Friday, 30 January 2026

Maria Walanda Maramis, Pendobrak Adat untuk Pendidikan Perempuan Minahasa

Star InactiveStar InactiveStar InactiveStar InactiveStar Inactive
 

lognews.co.id -  Peringatan Hari Ibu Nasional ke-97 dengan tema “Perempuan Berdaya dan Berkarya, Menuju Indonesia Emas 2045” menghadirkan sosok inspiratif Maria Yosephine Catherina Walanda Maramis (1872–1924). Pahlawan Nasional ini melawan adat Minahasa yang membatasi perempuan hanya bersekolah dasar, kemudian bertani atau mengurus rumah tangga hingga menikah.​

Masa Kanak-Kanak Penuh Perjuangan

Sejak usia enam tahun, Maria yatim piatu dan diasuh paman Rotinsulu yang terpandang. Haus akan ilmu pengetahuan, ia memanfaatkan undangan pesta orang Belanda untuk mempelajari memasak masakan Eropa, membuat kue, mengelola rumah tangga, serta menyambut tamu berpangkat tinggi. Kecerdasannya terbukti luar biasa di tengah keterbatasan zaman.​

Pada 1890, Maria menikah dengan Yoseph Frederik Calusung Walanda. Ia mendidik anak-anaknya sebaik mungkin, meskipun sekolah di Minahasa sangat terbatas. Pelajaran lanjutan mengharuskan ke Pulau Jawa dengan biaya mahal yang sulit dipikul orang tua.​

Pendirian PIKAT dan Sekolah Rumah Tangga

Maria mengumpulkan teman-temannya mendirikan organisasi Percintaan Ibu Kepada Anak Turunannya (PIKAT) melalui rapat terbuka di Manado pada 8 Juli 1917. Langkah pertama, Huishoudschool PIKAT—sekolah rumah tangga pertama bagi gadis pasca-sekolah dasar—dibuka pada 2 Juli 1918.

Guru mengajar secara sukarela, biaya sekolah diperoleh dari penjualan kue dan hasil kerajinan tangan murid. Meskipun menghadapi celaan, Maria mempromosikan PIKAT melalui surat kabar. Puncak prestasi terjadi pada 1920 ketika istri Gubernur Jenderal Van Limburg Stirum mengunjungi sekolah dan menyumbang 40 ribu gulden.

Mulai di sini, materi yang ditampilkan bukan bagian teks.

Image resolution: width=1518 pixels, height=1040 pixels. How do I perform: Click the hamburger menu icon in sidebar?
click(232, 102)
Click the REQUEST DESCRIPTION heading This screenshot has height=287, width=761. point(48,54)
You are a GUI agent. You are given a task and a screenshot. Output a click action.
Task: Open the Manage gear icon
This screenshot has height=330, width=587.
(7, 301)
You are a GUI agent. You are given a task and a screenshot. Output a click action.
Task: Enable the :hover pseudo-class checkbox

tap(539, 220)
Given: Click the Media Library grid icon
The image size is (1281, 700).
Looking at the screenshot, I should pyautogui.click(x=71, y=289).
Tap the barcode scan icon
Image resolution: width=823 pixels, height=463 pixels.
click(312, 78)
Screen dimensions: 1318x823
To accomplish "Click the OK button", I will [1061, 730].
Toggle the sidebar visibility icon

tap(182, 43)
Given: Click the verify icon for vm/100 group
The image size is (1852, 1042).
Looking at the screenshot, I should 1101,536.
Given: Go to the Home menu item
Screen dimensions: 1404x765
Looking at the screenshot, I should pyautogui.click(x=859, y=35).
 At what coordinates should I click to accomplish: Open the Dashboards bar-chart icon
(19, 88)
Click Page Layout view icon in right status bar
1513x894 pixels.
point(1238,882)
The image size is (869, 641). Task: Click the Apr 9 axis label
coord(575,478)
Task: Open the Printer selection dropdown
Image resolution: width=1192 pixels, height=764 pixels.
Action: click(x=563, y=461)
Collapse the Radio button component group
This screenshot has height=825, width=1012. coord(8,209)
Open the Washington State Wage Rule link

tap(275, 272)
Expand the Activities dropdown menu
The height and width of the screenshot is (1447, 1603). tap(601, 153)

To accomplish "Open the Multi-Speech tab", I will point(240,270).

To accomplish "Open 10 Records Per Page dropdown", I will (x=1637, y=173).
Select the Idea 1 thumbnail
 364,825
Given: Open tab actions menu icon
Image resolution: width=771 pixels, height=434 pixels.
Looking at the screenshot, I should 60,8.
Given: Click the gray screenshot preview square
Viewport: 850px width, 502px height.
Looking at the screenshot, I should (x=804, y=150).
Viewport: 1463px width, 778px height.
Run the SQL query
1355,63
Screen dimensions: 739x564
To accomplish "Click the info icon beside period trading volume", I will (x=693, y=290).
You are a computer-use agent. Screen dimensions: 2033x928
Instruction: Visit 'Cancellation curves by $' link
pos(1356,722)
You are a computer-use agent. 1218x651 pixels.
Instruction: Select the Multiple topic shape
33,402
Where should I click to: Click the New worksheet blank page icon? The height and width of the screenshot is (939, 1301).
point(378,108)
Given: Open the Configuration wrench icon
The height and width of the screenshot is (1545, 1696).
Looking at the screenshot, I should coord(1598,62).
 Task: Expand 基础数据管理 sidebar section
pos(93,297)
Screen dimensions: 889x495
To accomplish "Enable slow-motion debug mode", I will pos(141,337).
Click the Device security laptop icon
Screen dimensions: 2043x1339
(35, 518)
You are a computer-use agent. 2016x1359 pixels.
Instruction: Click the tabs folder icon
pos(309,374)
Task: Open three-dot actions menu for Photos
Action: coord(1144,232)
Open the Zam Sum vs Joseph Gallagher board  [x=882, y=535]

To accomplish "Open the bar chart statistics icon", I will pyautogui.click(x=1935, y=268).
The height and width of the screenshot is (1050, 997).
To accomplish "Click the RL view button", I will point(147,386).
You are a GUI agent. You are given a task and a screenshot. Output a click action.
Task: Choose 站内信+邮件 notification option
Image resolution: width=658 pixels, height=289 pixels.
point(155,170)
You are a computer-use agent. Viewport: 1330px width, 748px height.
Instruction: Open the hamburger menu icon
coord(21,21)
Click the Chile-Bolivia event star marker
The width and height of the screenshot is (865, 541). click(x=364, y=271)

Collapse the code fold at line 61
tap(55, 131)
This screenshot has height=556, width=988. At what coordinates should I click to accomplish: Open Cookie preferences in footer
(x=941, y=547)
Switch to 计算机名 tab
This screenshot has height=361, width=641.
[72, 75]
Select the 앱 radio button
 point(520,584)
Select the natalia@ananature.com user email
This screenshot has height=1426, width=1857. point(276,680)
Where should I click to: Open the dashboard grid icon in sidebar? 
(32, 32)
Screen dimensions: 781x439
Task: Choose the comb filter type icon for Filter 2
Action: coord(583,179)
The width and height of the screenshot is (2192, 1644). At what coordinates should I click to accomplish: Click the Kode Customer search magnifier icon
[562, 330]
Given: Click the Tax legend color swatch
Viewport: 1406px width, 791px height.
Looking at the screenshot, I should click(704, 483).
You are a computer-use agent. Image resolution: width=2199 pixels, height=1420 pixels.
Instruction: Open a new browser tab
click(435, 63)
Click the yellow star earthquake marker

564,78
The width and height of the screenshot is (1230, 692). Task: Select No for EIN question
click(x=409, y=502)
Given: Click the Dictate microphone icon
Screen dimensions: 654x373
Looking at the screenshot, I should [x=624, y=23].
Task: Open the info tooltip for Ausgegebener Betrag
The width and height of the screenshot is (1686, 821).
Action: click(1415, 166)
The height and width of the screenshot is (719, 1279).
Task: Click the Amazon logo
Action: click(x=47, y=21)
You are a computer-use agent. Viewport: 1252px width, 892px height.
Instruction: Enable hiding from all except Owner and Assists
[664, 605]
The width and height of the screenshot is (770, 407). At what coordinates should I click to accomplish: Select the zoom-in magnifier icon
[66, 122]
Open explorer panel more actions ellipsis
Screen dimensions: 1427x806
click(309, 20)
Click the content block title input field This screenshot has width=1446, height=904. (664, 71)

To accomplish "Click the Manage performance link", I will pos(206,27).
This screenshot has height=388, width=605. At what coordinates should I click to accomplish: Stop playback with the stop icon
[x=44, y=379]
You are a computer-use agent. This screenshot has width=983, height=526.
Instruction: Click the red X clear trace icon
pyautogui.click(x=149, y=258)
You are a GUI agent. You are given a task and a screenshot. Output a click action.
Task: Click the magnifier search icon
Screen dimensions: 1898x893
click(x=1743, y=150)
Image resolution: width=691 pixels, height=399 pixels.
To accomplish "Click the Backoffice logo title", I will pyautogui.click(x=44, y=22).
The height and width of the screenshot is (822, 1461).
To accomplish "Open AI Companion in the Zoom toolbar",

Pesan Terakhir dan Penghargaan Nasional

Meskipun sakit parah, Maria tetap menyusun permohonan dana pemerintah dari rumah sakit. Ia menyerahkannya kepada Nona H. Sumoleng, Kepala Sekolah PIKAT, dengan pesan: “Jangan lupakan PIKAT, anak bungsu.” Kata-kata itu adalah pesannya terakhir untuk kepentingan PIKAT. Setelah menderita sakit beberapa waktu, maka dalam bulan maret 1924 dalam usia 52 tahun, Maria dipanggil menghadap Tuhannya

Pemerintah RI mengakui jasanya melalui Keputusan Presiden No. 012/TK Tahun 1969 tanggal 20 Mei 1969, menganugerahi gelar Pahlawan Pergerakan Nasional. Masyarakat Minahasa memperingati Hari Ibu Maria Walanda Maramis setiap 1 Desember. Semangat Maria Walanda Maramis menegaskan peran perempuan sebagai agen pendidikan dan perubahan dalam Peringatan Hari Ibu ke-97.